═════ DATASET ENTRIES
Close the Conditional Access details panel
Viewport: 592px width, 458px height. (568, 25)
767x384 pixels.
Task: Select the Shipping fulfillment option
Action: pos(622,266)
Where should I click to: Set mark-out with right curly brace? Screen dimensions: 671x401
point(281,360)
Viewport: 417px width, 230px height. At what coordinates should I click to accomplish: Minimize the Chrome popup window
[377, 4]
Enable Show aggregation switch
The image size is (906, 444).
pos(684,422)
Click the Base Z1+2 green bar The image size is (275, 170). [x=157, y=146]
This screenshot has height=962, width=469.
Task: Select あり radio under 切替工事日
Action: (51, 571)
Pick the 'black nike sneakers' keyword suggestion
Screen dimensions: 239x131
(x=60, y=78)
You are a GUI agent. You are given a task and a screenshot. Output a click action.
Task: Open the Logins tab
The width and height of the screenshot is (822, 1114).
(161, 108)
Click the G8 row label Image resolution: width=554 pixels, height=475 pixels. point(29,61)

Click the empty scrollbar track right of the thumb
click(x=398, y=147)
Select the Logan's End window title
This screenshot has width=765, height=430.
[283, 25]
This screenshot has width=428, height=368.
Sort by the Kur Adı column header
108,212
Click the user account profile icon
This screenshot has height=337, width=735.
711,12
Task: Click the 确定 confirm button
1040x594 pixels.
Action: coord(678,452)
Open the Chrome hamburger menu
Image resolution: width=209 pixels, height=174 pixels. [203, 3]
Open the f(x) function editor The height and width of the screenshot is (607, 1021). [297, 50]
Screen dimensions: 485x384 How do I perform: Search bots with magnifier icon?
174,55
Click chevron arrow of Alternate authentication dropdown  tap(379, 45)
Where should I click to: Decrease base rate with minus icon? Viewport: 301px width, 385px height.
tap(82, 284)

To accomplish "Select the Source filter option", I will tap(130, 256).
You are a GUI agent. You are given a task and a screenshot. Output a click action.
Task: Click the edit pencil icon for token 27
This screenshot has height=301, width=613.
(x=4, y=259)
══════════
◆ PROBLEM DESCRIPTION: Reproduce all of the data above line for line, with no changes.

◆ SOLUTION FOR THIS TASK:
Close the Conditional Access details panel
Viewport: 592px width, 458px height. (568, 25)
767x384 pixels.
Task: Select the Shipping fulfillment option
Action: pos(622,266)
Where should I click to: Set mark-out with right curly brace? Screen dimensions: 671x401
point(281,360)
Viewport: 417px width, 230px height. At what coordinates should I click to accomplish: Minimize the Chrome popup window
[377, 4]
Enable Show aggregation switch
The image size is (906, 444).
pos(684,422)
Click the Base Z1+2 green bar The image size is (275, 170). [x=157, y=146]
This screenshot has height=962, width=469.
Task: Select あり radio under 切替工事日
Action: (51, 571)
Pick the 'black nike sneakers' keyword suggestion
Screen dimensions: 239x131
(x=60, y=78)
You are a GUI agent. You are given a task and a screenshot. Output a click action.
Task: Open the Logins tab
The width and height of the screenshot is (822, 1114).
(161, 108)
Click the G8 row label Image resolution: width=554 pixels, height=475 pixels. point(29,61)

Click the empty scrollbar track right of the thumb
click(x=398, y=147)
Select the Logan's End window title
This screenshot has width=765, height=430.
[283, 25]
This screenshot has width=428, height=368.
Sort by the Kur Adı column header
108,212
Click the user account profile icon
This screenshot has height=337, width=735.
711,12
Task: Click the 确定 confirm button
1040x594 pixels.
Action: coord(678,452)
Open the Chrome hamburger menu
Image resolution: width=209 pixels, height=174 pixels. [203, 3]
Open the f(x) function editor The height and width of the screenshot is (607, 1021). [297, 50]
Screen dimensions: 485x384 How do I perform: Search bots with magnifier icon?
174,55
Click chevron arrow of Alternate authentication dropdown  tap(379, 45)
Where should I click to: Decrease base rate with minus icon? Viewport: 301px width, 385px height.
tap(82, 284)

To accomplish "Select the Source filter option", I will tap(130, 256).
You are a GUI agent. You are given a task and a screenshot. Output a click action.
Task: Click the edit pencil icon for token 27
This screenshot has height=301, width=613.
(x=4, y=259)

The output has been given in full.